> [Task to complete] The entries below contain a stretch that opens with the line containing "The height and width of the screenshot is (535, 1145)." and closes with the line containing "782x612 pixels."; set down that stretch exactly, both ends included, and nothing else.

> [Given entries]

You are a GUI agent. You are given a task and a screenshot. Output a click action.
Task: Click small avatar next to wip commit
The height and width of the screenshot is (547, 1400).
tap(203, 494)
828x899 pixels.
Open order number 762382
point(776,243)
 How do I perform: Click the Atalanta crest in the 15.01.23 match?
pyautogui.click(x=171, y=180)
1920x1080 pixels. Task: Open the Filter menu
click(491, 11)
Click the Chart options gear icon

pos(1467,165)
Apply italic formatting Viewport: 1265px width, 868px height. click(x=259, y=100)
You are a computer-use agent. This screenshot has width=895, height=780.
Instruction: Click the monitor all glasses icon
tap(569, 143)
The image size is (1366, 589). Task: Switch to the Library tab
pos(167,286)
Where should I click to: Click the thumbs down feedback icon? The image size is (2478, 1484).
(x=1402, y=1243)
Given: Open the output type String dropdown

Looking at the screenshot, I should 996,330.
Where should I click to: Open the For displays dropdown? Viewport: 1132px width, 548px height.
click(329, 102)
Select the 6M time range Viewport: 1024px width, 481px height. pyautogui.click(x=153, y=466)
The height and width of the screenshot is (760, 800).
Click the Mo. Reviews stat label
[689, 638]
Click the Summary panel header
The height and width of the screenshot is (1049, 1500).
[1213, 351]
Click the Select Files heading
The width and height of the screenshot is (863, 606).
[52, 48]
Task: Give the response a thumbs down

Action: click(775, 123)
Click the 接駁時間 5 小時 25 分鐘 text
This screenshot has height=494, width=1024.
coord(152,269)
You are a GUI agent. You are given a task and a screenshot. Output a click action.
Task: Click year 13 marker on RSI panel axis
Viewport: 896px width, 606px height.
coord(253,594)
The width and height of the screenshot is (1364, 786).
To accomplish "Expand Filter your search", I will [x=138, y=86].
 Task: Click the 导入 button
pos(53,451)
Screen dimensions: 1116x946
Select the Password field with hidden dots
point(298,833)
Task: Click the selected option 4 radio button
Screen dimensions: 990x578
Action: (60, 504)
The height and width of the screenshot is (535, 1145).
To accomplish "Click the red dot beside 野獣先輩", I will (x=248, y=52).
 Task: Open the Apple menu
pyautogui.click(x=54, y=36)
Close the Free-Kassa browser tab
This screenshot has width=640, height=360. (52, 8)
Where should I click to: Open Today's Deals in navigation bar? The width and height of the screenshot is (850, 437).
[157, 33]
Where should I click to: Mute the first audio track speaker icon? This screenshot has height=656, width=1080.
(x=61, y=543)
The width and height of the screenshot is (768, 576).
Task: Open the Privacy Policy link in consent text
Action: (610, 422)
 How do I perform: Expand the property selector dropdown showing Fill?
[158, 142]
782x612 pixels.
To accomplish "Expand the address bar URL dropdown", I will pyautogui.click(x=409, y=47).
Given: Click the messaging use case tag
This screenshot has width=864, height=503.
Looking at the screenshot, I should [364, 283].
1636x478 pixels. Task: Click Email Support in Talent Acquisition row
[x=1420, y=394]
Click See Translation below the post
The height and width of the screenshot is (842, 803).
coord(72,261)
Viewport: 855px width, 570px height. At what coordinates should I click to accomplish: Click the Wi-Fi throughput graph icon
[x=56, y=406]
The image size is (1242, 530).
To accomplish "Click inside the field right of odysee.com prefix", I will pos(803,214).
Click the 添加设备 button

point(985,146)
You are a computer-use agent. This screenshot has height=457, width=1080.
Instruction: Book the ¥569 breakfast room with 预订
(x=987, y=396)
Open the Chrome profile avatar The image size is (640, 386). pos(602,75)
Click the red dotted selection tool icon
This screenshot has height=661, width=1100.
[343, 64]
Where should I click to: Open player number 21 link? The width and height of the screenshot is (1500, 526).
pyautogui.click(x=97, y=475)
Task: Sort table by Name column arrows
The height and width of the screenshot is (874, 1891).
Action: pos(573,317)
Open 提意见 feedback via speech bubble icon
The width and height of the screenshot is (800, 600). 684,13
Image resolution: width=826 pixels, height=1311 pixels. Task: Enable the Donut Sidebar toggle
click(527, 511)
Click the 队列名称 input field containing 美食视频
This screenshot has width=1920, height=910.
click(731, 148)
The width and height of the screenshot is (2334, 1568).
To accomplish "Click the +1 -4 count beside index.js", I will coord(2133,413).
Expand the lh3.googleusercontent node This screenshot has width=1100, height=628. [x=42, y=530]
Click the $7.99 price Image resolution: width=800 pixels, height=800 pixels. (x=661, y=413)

> [Response]
The height and width of the screenshot is (535, 1145).
To accomplish "Click the red dot beside 野獣先輩", I will (x=248, y=52).
 Task: Open the Apple menu
pyautogui.click(x=54, y=36)
Close the Free-Kassa browser tab
This screenshot has width=640, height=360. (52, 8)
Where should I click to: Open Today's Deals in navigation bar? The width and height of the screenshot is (850, 437).
[157, 33]
Where should I click to: Mute the first audio track speaker icon? This screenshot has height=656, width=1080.
(x=61, y=543)
The width and height of the screenshot is (768, 576).
Task: Open the Privacy Policy link in consent text
Action: (610, 422)
 How do I perform: Expand the property selector dropdown showing Fill?
[158, 142]
782x612 pixels.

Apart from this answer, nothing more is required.